→ PROBLEM STATEMENT
Retype all of the data shown below, keeping every character the same.
----------
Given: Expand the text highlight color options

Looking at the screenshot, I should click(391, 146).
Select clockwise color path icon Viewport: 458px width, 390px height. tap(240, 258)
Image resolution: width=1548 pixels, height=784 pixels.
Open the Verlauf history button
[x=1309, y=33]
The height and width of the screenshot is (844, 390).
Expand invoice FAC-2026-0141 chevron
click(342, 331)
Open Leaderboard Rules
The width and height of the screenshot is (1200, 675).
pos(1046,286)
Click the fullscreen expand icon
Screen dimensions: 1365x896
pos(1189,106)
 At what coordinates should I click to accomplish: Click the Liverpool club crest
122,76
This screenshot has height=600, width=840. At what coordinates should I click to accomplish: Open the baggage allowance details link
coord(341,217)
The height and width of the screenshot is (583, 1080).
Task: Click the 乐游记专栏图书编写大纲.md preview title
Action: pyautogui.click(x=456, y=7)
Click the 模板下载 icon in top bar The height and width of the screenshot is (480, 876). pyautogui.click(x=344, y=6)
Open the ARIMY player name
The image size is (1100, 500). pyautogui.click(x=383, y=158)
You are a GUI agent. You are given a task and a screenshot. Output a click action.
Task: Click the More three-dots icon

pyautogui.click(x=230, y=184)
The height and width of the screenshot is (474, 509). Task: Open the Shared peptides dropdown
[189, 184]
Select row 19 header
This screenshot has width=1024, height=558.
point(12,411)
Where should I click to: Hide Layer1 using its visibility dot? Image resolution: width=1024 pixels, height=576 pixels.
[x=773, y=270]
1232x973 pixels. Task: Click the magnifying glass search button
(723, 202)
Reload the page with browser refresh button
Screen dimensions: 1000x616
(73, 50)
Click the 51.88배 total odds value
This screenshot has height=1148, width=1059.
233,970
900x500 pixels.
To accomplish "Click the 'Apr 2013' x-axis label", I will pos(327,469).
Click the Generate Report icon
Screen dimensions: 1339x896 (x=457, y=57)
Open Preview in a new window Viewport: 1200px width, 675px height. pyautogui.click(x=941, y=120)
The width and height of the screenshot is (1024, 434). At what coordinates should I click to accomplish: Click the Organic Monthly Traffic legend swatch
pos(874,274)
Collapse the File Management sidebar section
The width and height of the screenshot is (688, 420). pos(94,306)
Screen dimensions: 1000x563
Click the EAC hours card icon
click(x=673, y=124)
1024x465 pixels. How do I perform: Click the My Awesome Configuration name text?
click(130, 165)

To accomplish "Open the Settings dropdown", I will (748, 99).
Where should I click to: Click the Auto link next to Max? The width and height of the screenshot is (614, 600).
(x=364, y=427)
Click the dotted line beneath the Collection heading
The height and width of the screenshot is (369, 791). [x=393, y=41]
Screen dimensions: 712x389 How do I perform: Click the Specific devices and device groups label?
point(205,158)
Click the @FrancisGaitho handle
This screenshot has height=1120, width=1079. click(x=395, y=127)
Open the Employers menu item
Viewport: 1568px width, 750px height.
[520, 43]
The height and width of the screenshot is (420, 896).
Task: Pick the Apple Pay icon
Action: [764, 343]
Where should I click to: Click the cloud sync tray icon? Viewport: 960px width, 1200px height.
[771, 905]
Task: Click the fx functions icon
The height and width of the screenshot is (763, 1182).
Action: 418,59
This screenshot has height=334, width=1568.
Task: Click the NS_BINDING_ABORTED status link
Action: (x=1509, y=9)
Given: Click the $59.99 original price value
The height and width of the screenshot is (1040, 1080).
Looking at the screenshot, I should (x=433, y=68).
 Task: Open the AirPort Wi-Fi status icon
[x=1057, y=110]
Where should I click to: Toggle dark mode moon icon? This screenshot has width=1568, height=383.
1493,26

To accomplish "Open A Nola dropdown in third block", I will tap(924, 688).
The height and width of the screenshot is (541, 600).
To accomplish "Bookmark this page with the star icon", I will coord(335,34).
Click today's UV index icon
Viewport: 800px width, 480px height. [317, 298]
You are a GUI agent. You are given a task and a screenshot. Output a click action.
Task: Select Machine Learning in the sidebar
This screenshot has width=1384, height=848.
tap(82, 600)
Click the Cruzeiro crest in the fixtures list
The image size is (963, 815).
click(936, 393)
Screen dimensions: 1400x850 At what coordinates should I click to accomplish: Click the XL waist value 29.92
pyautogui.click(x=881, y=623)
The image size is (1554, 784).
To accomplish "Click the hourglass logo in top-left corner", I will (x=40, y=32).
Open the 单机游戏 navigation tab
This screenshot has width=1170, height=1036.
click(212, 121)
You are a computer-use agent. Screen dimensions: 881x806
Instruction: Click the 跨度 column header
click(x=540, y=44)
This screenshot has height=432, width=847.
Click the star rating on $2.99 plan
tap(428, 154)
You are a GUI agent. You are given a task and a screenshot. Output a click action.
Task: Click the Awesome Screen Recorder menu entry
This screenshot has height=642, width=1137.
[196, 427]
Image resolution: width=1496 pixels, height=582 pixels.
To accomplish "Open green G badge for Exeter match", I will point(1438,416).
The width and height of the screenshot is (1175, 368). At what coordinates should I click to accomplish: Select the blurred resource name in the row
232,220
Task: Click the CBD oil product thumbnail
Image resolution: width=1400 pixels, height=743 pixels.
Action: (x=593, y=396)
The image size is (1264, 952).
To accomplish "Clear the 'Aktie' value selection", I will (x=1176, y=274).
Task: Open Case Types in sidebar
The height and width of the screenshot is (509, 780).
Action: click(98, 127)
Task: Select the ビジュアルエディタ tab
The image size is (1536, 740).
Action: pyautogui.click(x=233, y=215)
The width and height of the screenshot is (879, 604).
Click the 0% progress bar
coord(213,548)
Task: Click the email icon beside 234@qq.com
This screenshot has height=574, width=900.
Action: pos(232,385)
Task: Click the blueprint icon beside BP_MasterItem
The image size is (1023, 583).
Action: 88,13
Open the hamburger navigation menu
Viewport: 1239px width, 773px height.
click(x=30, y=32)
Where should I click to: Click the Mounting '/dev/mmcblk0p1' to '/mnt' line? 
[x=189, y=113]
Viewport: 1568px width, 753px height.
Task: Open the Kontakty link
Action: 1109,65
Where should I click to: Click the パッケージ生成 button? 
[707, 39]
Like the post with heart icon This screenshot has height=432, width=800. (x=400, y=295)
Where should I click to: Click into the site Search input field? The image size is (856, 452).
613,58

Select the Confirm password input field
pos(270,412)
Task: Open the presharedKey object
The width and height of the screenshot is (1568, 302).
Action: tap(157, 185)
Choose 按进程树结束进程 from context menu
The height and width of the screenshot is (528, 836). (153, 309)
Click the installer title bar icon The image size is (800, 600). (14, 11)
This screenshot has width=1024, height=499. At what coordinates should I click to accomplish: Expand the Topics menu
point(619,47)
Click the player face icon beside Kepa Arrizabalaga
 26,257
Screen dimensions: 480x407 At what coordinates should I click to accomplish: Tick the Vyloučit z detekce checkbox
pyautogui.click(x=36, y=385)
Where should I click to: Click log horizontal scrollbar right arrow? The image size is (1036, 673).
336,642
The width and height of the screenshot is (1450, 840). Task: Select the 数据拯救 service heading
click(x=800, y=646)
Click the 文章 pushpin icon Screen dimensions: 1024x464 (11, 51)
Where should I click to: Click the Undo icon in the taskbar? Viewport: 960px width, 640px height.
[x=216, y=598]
----------
→ ANSWER TO THE PROBLEM
Given: Expand the text highlight color options

Looking at the screenshot, I should click(391, 146).
Select clockwise color path icon Viewport: 458px width, 390px height. tap(240, 258)
Image resolution: width=1548 pixels, height=784 pixels.
Open the Verlauf history button
[x=1309, y=33]
The height and width of the screenshot is (844, 390).
Expand invoice FAC-2026-0141 chevron
click(342, 331)
Open Leaderboard Rules
The width and height of the screenshot is (1200, 675).
pos(1046,286)
Click the fullscreen expand icon
Screen dimensions: 1365x896
pos(1189,106)
 At what coordinates should I click to accomplish: Click the Liverpool club crest
122,76
This screenshot has height=600, width=840. At what coordinates should I click to accomplish: Open the baggage allowance details link
coord(341,217)
The height and width of the screenshot is (583, 1080).
Task: Click the 乐游记专栏图书编写大纲.md preview title
Action: pyautogui.click(x=456, y=7)
Click the 模板下载 icon in top bar The height and width of the screenshot is (480, 876). pyautogui.click(x=344, y=6)
Open the ARIMY player name
The image size is (1100, 500). pyautogui.click(x=383, y=158)
You are a GUI agent. You are given a task and a screenshot. Output a click action.
Task: Click the More three-dots icon

pyautogui.click(x=230, y=184)
The height and width of the screenshot is (474, 509). Task: Open the Shared peptides dropdown
[189, 184]
Select row 19 header
This screenshot has width=1024, height=558.
point(12,411)
Where should I click to: Hide Layer1 using its visibility dot? Image resolution: width=1024 pixels, height=576 pixels.
[x=773, y=270]
1232x973 pixels. Task: Click the magnifying glass search button
(723, 202)
Reload the page with browser refresh button
Screen dimensions: 1000x616
(73, 50)
Click the 51.88배 total odds value
This screenshot has height=1148, width=1059.
233,970
900x500 pixels.
To accomplish "Click the 'Apr 2013' x-axis label", I will pos(327,469).
Click the Generate Report icon
Screen dimensions: 1339x896 (x=457, y=57)
Open Preview in a new window Viewport: 1200px width, 675px height. pyautogui.click(x=941, y=120)
The width and height of the screenshot is (1024, 434). At what coordinates should I click to accomplish: Click the Organic Monthly Traffic legend swatch
pos(874,274)
Collapse the File Management sidebar section
The width and height of the screenshot is (688, 420). pos(94,306)
Screen dimensions: 1000x563
Click the EAC hours card icon
click(x=673, y=124)
1024x465 pixels. How do I perform: Click the My Awesome Configuration name text?
click(130, 165)

To accomplish "Open the Settings dropdown", I will (748, 99).
Where should I click to: Click the Auto link next to Max? The width and height of the screenshot is (614, 600).
(x=364, y=427)
Click the dotted line beneath the Collection heading
The height and width of the screenshot is (369, 791). [x=393, y=41]
Screen dimensions: 712x389 How do I perform: Click the Specific devices and device groups label?
point(205,158)
Click the @FrancisGaitho handle
This screenshot has height=1120, width=1079. click(x=395, y=127)
Open the Employers menu item
Viewport: 1568px width, 750px height.
[520, 43]
The height and width of the screenshot is (420, 896).
Task: Pick the Apple Pay icon
Action: [764, 343]
Where should I click to: Click the cloud sync tray icon? Viewport: 960px width, 1200px height.
[771, 905]
Task: Click the fx functions icon
The height and width of the screenshot is (763, 1182).
Action: 418,59
This screenshot has height=334, width=1568.
Task: Click the NS_BINDING_ABORTED status link
Action: (x=1509, y=9)
Given: Click the $59.99 original price value
The height and width of the screenshot is (1040, 1080).
Looking at the screenshot, I should (x=433, y=68).
 Task: Open the AirPort Wi-Fi status icon
[x=1057, y=110]
Where should I click to: Toggle dark mode moon icon? This screenshot has width=1568, height=383.
1493,26

To accomplish "Open A Nola dropdown in third block", I will tap(924, 688).
The height and width of the screenshot is (541, 600).
To accomplish "Bookmark this page with the star icon", I will coord(335,34).
Click today's UV index icon
Viewport: 800px width, 480px height. [317, 298]
You are a GUI agent. You are given a task and a screenshot. Output a click action.
Task: Select Machine Learning in the sidebar
This screenshot has width=1384, height=848.
tap(82, 600)
Click the Cruzeiro crest in the fixtures list
The image size is (963, 815).
click(936, 393)
Screen dimensions: 1400x850 At what coordinates should I click to accomplish: Click the XL waist value 29.92
pyautogui.click(x=881, y=623)
The image size is (1554, 784).
To accomplish "Click the hourglass logo in top-left corner", I will (x=40, y=32).
Open the 单机游戏 navigation tab
This screenshot has width=1170, height=1036.
click(212, 121)
You are a computer-use agent. Screen dimensions: 881x806
Instruction: Click the 跨度 column header
click(x=540, y=44)
This screenshot has height=432, width=847.
Click the star rating on $2.99 plan
tap(428, 154)
You are a GUI agent. You are given a task and a screenshot. Output a click action.
Task: Click the Awesome Screen Recorder menu entry
This screenshot has height=642, width=1137.
[196, 427]
Image resolution: width=1496 pixels, height=582 pixels.
To accomplish "Open green G badge for Exeter match", I will point(1438,416).
The width and height of the screenshot is (1175, 368). At what coordinates should I click to accomplish: Select the blurred resource name in the row
232,220
Task: Click the CBD oil product thumbnail
Image resolution: width=1400 pixels, height=743 pixels.
Action: (x=593, y=396)
The image size is (1264, 952).
To accomplish "Clear the 'Aktie' value selection", I will (x=1176, y=274).
Task: Open Case Types in sidebar
The height and width of the screenshot is (509, 780).
Action: click(98, 127)
Task: Select the ビジュアルエディタ tab
The image size is (1536, 740).
Action: pyautogui.click(x=233, y=215)
The width and height of the screenshot is (879, 604).
Click the 0% progress bar
coord(213,548)
Task: Click the email icon beside 234@qq.com
This screenshot has height=574, width=900.
Action: pos(232,385)
Task: Click the blueprint icon beside BP_MasterItem
The image size is (1023, 583).
Action: 88,13
Open the hamburger navigation menu
Viewport: 1239px width, 773px height.
click(x=30, y=32)
Where should I click to: Click the Mounting '/dev/mmcblk0p1' to '/mnt' line? 
[x=189, y=113]
Viewport: 1568px width, 753px height.
Task: Open the Kontakty link
Action: 1109,65
Where should I click to: Click the パッケージ生成 button? 
[707, 39]
Like the post with heart icon This screenshot has height=432, width=800. (x=400, y=295)
Where should I click to: Click into the site Search input field? The image size is (856, 452).
613,58

Select the Confirm password input field
pos(270,412)
Task: Open the presharedKey object
The width and height of the screenshot is (1568, 302).
Action: tap(157, 185)
Choose 按进程树结束进程 from context menu
The height and width of the screenshot is (528, 836). (153, 309)
Click the installer title bar icon The image size is (800, 600). (14, 11)
This screenshot has width=1024, height=499. At what coordinates should I click to accomplish: Expand the Topics menu
point(619,47)
Click the player face icon beside Kepa Arrizabalaga
 26,257
Screen dimensions: 480x407 At what coordinates should I click to accomplish: Tick the Vyloučit z detekce checkbox
pyautogui.click(x=36, y=385)
Where should I click to: Click log horizontal scrollbar right arrow? The image size is (1036, 673).
336,642
The width and height of the screenshot is (1450, 840). Task: Select the 数据拯救 service heading
click(x=800, y=646)
Click the 文章 pushpin icon Screen dimensions: 1024x464 (11, 51)
Where should I click to: Click the Undo icon in the taskbar? Viewport: 960px width, 640px height.
[x=216, y=598]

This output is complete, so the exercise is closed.